─── Material provided ───

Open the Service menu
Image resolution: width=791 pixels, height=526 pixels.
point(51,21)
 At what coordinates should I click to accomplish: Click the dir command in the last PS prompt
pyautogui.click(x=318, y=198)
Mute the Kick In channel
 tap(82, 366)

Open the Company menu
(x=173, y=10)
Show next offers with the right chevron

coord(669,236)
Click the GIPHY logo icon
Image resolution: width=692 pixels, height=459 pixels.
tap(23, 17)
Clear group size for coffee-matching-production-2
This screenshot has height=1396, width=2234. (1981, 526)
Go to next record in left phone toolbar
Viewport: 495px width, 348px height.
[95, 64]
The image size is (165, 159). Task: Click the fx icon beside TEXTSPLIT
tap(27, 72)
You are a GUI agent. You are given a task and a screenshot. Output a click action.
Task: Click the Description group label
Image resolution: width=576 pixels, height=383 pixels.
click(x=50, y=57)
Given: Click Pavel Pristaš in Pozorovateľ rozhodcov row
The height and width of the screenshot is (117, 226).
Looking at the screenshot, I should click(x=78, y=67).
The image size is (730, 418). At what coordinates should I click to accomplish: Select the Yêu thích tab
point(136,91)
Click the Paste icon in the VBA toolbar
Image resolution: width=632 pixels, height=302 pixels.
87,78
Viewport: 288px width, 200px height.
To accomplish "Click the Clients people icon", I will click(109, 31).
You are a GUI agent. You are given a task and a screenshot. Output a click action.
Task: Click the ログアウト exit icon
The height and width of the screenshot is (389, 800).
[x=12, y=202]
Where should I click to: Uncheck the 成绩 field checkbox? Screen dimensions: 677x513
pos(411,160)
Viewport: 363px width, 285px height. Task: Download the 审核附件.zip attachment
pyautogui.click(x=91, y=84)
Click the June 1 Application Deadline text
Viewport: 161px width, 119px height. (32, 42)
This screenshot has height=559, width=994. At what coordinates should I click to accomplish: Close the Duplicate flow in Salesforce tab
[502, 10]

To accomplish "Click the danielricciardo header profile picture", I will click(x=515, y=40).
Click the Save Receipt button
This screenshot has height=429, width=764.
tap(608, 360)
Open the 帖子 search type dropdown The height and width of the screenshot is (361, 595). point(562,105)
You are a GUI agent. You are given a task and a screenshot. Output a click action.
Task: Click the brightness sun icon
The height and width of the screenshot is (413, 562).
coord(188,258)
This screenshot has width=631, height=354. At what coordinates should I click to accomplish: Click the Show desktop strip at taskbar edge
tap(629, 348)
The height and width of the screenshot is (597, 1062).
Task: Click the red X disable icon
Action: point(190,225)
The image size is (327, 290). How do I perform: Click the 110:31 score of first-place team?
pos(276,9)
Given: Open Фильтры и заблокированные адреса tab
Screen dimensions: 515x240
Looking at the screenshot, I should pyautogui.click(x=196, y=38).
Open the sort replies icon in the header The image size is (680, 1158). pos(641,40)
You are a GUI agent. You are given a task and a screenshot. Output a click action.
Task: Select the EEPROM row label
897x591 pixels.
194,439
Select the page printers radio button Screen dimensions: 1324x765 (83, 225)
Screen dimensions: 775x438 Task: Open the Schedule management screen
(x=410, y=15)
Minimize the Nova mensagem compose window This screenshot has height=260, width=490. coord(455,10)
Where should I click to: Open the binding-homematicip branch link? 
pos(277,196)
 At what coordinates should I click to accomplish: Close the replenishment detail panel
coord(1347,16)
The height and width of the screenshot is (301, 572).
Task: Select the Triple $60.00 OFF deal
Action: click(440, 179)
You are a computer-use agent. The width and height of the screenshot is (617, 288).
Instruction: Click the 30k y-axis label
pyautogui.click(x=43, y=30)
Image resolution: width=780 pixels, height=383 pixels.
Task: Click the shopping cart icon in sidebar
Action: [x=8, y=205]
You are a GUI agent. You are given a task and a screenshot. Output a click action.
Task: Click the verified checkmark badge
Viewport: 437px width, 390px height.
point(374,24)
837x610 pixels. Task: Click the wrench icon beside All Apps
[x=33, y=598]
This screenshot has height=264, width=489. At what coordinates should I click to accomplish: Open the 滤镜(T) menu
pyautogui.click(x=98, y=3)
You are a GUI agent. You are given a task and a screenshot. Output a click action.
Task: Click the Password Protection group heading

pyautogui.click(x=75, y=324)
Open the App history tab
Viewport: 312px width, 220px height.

───

Copy out all of the records above again, unchanged.

> [Task answer]
Open the Service menu
Image resolution: width=791 pixels, height=526 pixels.
point(51,21)
 At what coordinates should I click to accomplish: Click the dir command in the last PS prompt
pyautogui.click(x=318, y=198)
Mute the Kick In channel
 tap(82, 366)

Open the Company menu
(x=173, y=10)
Show next offers with the right chevron

coord(669,236)
Click the GIPHY logo icon
Image resolution: width=692 pixels, height=459 pixels.
tap(23, 17)
Clear group size for coffee-matching-production-2
This screenshot has height=1396, width=2234. (1981, 526)
Go to next record in left phone toolbar
Viewport: 495px width, 348px height.
[95, 64]
The image size is (165, 159). Task: Click the fx icon beside TEXTSPLIT
tap(27, 72)
You are a GUI agent. You are given a task and a screenshot. Output a click action.
Task: Click the Description group label
Image resolution: width=576 pixels, height=383 pixels.
click(x=50, y=57)
Given: Click Pavel Pristaš in Pozorovateľ rozhodcov row
The height and width of the screenshot is (117, 226).
Looking at the screenshot, I should click(x=78, y=67).
The image size is (730, 418). At what coordinates should I click to accomplish: Select the Yêu thích tab
point(136,91)
Click the Paste icon in the VBA toolbar
Image resolution: width=632 pixels, height=302 pixels.
87,78
Viewport: 288px width, 200px height.
To accomplish "Click the Clients people icon", I will click(109, 31).
You are a GUI agent. You are given a task and a screenshot. Output a click action.
Task: Click the ログアウト exit icon
The height and width of the screenshot is (389, 800).
[x=12, y=202]
Where should I click to: Uncheck the 成绩 field checkbox? Screen dimensions: 677x513
pos(411,160)
Viewport: 363px width, 285px height. Task: Download the 审核附件.zip attachment
pyautogui.click(x=91, y=84)
Click the June 1 Application Deadline text
Viewport: 161px width, 119px height. (32, 42)
This screenshot has height=559, width=994. At what coordinates should I click to accomplish: Close the Duplicate flow in Salesforce tab
[502, 10]

To accomplish "Click the danielricciardo header profile picture", I will click(x=515, y=40).
Click the Save Receipt button
This screenshot has height=429, width=764.
tap(608, 360)
Open the 帖子 search type dropdown The height and width of the screenshot is (361, 595). point(562,105)
You are a GUI agent. You are given a task and a screenshot. Output a click action.
Task: Click the brightness sun icon
The height and width of the screenshot is (413, 562).
coord(188,258)
This screenshot has width=631, height=354. At what coordinates should I click to accomplish: Click the Show desktop strip at taskbar edge
tap(629, 348)
The height and width of the screenshot is (597, 1062).
Task: Click the red X disable icon
Action: point(190,225)
The image size is (327, 290). How do I perform: Click the 110:31 score of first-place team?
pos(276,9)
Given: Open Фильтры и заблокированные адреса tab
Screen dimensions: 515x240
Looking at the screenshot, I should pyautogui.click(x=196, y=38).
Open the sort replies icon in the header The image size is (680, 1158). pos(641,40)
You are a GUI agent. You are given a task and a screenshot. Output a click action.
Task: Select the EEPROM row label
897x591 pixels.
194,439
Select the page printers radio button Screen dimensions: 1324x765 (83, 225)
Screen dimensions: 775x438 Task: Open the Schedule management screen
(x=410, y=15)
Minimize the Nova mensagem compose window This screenshot has height=260, width=490. coord(455,10)
Where should I click to: Open the binding-homematicip branch link? 
pos(277,196)
 At what coordinates should I click to accomplish: Close the replenishment detail panel
coord(1347,16)
The height and width of the screenshot is (301, 572).
Task: Select the Triple $60.00 OFF deal
Action: click(440, 179)
You are a computer-use agent. The width and height of the screenshot is (617, 288).
Instruction: Click the 30k y-axis label
pyautogui.click(x=43, y=30)
Image resolution: width=780 pixels, height=383 pixels.
Task: Click the shopping cart icon in sidebar
Action: [x=8, y=205]
You are a GUI agent. You are given a task and a screenshot. Output a click action.
Task: Click the verified checkmark badge
Viewport: 437px width, 390px height.
point(374,24)
837x610 pixels. Task: Click the wrench icon beside All Apps
[x=33, y=598]
This screenshot has height=264, width=489. At what coordinates should I click to accomplish: Open the 滤镜(T) menu
pyautogui.click(x=98, y=3)
You are a GUI agent. You are given a task and a screenshot. Output a click action.
Task: Click the Password Protection group heading

pyautogui.click(x=75, y=324)
Open the App history tab
Viewport: 312px width, 220px height.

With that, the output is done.